BJP demands scrapping of Liberhan report

December 08, 2009 05:38 pm | Updated November 17, 2021 07:05 am IST - New Delhi

BJP president Rajnath Singh after attending the parliament session in New Delhi on Tuesday. Photo: R.V. Moorthy

BJP president Rajnath Singh after attending the parliament session in New Delhi on Tuesday. Photo: R.V. Moorthy

Demanding that the Liberhan report be scrapped, the Bharatiya Janata Party on Tuesday said it had the potential of “whipping up” communal frenzy in the country. Its deputy leader in the Lok Sabha, Sushma Swaraj, called for evolving consensus among stakeholders to resolve the contentious Ayodhya issue.

Speaking during a debate on the Commission report, Ms. Swaraj also said BJP leaders were ready for any punishment, “inside and outside Parliament,” for the demolition of the Babri Masjid.

Describing the report as a document drafted by “an opportunist” individual with political intentions, Ms. Swaraj said if Justice Liberhan believed that the former Prime Minister, Atal Bihari Vajpayee, should be held responsible for the demolition only because he headed a party, then Prime Minister Manmohan Singh, too, was responsible since he was Finance Minister in the Narasimha Rao-led Congress government at the Centre in 1992 (at the time of the destruction).

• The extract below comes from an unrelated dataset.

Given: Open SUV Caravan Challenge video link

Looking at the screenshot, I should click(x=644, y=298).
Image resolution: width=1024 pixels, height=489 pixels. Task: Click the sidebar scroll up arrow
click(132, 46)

There was ample indication that the retired Supreme Court judge had not written the report, she said, calling upon the government to reveal who wrote it. This itself was a matter that needed to be investigated.

Further, Ms. Swaraj said, the day the report was tabled in the House, Justice Liberhan said he had not indicted Mr. Vajpayee, but two days later he said that as BJP leader, Mr. Vajpayee must take responsibility for the demolition, just as a “managing director” should for wrongdoings in his company.

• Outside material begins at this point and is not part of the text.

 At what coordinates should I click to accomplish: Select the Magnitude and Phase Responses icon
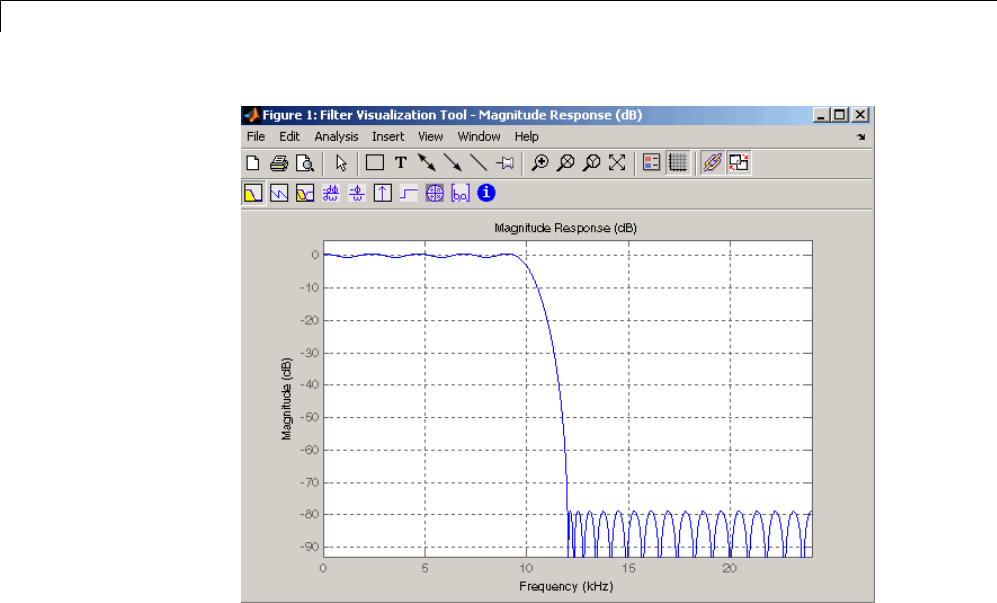[305, 193]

“This clearly shows that he [Justice Liberhan] had not read his own report, which mentions Mr. Vajpayee 22 times.”

The BJP leader said kar sevaks had dismantled the disputed structure on December 6, 1992, but denied the charge of conspiracy.

She said the Central Bureau of Investigation, intelligence agencies and Muslim organisations failed to prove conclusively before the Commission the conspiracy charge, as stated in the report itself.

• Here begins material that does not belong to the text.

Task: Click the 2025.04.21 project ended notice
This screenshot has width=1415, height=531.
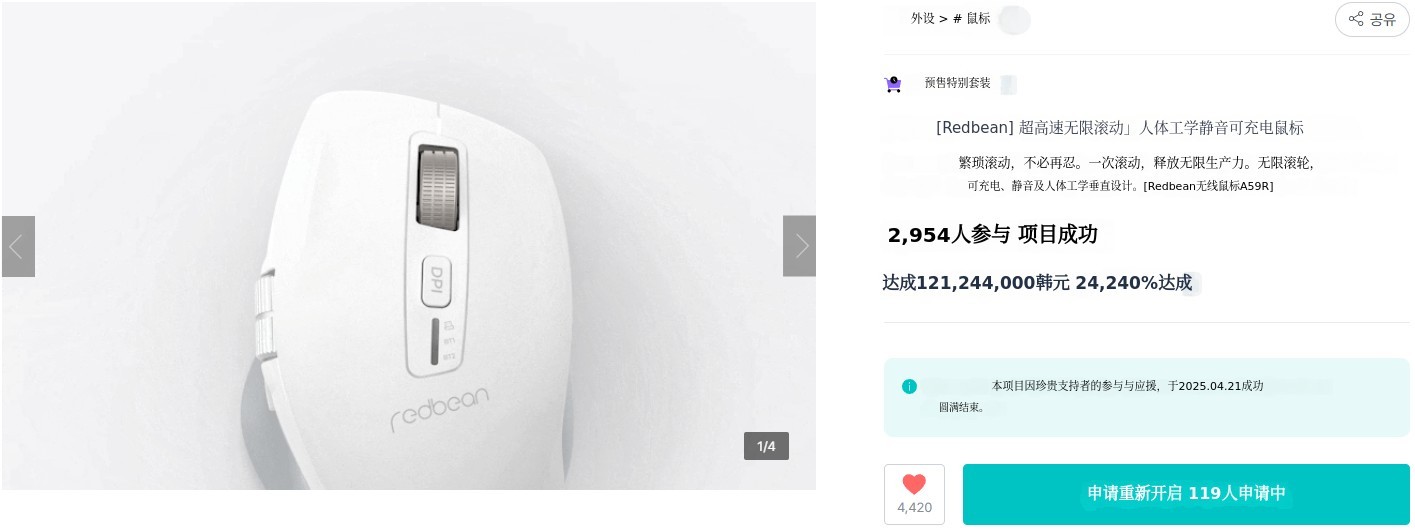Action: tap(1127, 386)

Amidst repeated disruptions from the Congress and other political parties, Ms. Swaraj said the report was “ill-founded” and “not based on evidence.”

Highly critical of the Congress role in the entire episode, Basudeb Acharia of the CPI(M) said it was that party government’s order to open the locks the disputed place of worship to appease the minority community that sowed the seeds of communal tension. This was aggravated by the BJP’s rath yatra, which led to bloodshed and communal riots.

Accusing the Congress of “compromising” with the communal forces, Mr. Acharia said it had joined hands with them to pull down a secular government led by V.P. Singh in 1989.

Amidst strong protests from Congress MPs, Mr. Acharia alleged that the then Prime Minister, Narasimha Rao, did not make any effort to protect the structure.

How could Mr. Rao rely on the assurances given by the BJP-ruled Uttar Pradesh government rather than going by the Union Home Ministry report that recommended taking over of the disputed structure and imposing President’s rule in the State? Mr. Acharia quoted the report of the then Home Secretary, Madhav Godbole, which was approved only after the masjid was pulled down and along with it “the secular fabric of the country."